This is part one of a two-part series on the innovation tournament final in the Haas School's unique Problem Finding, Problem Solving course.
It was a couple minutes before 1 p.m. when I found myself walking up the stairs to the Bank of America Forum for my final exam for Problem Finding, Problem Solving. As I joined my team at our table to put the finishing touches on our “Tea Box” prototype, I looked up to see that people were casually chatting about ideas and others were smiling with excitement. This was not the ordinary atmosphere shortly before a final exam, but then again, this was no ordinary business school class.
The clock struck 1 p.m., and we were ready to go. My team picked up our Pecha Kuchas (20-slide presentations) for our three business ideas that tried to solve the problem of “How do we bring people together by drinking tea?” We rushed over to judging table E, where we were met by our two judges. I introduced the idea of the “Tea Box.” Similar to Birchbox and NatureBox, the Tea Box would enable subscribers to receive a box as often as desired with selected tea and complementary food items, a concept that resulted from an insight we gained through ethnographic interviews.

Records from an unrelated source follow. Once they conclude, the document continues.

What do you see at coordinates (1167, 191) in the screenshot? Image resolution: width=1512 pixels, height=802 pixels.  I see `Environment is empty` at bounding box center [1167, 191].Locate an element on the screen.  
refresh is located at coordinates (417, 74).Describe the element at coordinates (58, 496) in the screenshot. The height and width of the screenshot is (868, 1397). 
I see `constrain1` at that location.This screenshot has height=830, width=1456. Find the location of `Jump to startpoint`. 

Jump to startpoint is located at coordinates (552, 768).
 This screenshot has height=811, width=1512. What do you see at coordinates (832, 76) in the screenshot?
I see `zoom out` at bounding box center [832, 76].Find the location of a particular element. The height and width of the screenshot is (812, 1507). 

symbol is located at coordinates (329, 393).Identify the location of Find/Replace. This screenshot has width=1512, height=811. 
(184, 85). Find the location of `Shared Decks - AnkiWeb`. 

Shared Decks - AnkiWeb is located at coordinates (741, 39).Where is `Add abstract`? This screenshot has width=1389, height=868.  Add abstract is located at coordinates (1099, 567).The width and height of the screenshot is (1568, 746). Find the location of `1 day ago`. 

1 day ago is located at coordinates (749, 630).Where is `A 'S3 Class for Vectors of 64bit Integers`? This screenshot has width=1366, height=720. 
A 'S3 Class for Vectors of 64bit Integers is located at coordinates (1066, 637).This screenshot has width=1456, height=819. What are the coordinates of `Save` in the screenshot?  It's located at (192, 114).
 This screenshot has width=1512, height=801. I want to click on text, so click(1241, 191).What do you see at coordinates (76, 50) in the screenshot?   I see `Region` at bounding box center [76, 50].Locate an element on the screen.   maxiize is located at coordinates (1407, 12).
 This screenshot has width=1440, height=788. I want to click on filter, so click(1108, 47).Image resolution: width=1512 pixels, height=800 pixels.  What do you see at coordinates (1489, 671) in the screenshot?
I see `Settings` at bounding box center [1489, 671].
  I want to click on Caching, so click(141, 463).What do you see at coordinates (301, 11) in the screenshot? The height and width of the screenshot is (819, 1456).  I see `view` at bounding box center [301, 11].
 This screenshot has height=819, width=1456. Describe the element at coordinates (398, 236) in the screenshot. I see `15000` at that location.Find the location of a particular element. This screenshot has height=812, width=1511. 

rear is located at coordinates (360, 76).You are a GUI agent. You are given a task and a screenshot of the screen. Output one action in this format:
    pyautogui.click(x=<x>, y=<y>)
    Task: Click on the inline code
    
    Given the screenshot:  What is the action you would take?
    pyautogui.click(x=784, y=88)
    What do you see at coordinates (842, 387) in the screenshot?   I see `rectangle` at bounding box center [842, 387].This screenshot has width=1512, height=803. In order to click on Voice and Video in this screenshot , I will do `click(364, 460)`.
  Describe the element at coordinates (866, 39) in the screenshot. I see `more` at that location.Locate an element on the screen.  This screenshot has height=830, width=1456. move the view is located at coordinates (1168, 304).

Following the story, the judges gave us feedback, such as the need to clarify whether people are too busy to go buy tea or whether they enjoy the experimentation aspect of the Tea Box. Two different team members then told the stories of our other business ideas, and we were given constructive feedback on those. With that feedback, we raced back to our table to re-think a couple of our business ideas. We started with the core insight and from there, re-structured our ideas. As we developed changes to our concepts, we altered our Pecha Kuchas. With revised stories in hand, we went back to the judges table for another round of story telling and feedback.
Now that we had two rounds of feedback, we had 20 minutes to decide on one business idea to present to the entire panel of judges and our classmates and make any necessary modifications to the story and concept. Based on the strength of the insight (parents want an easy, healthy way to connect with their children in the evening) and the originality of the idea, we chose to go with our “Story Tealling” concept.
Story Tealling was a tea in kid-friendly flavors that had a character attached to the tea bag. The character would represent a person living in some country during a particular period of time (stemming from the American Girl Doll characters), and the parent could scan the bar code on the back of the character with their iPad and a story containing that character would download. This would give parents the opportunity to serve their kids something healthy to drink and educate them on a period of time and culture.
The 20 minutes flew by and we quickly found our way to Andersen Auditorium for the final presentations. We watched and listed diligently as several other teams presented their innovative solutions to topics such as how to prevent bike theft, how to make urban parking more efficient, how to help customers choose wine at restaurants, and many more.
Finally, it was our turn. We filed to the front of the auditorium, and a few of us held the drawings as one team member walked the audience through a story about a single dad, Will, who was able to spend quality time with his daughter after a long day at work thanks to the Story Tealling product.
In the end, we won the award for the “Most Meaningful Business Concept.” But far beyond the award, we made great new friends, learned strategies and frameworks for understanding problems and developing solutions, and gained a better grasp of the importance of research to develop insights. And perhaps most important of all, we are more prepared to tackle tough business problems.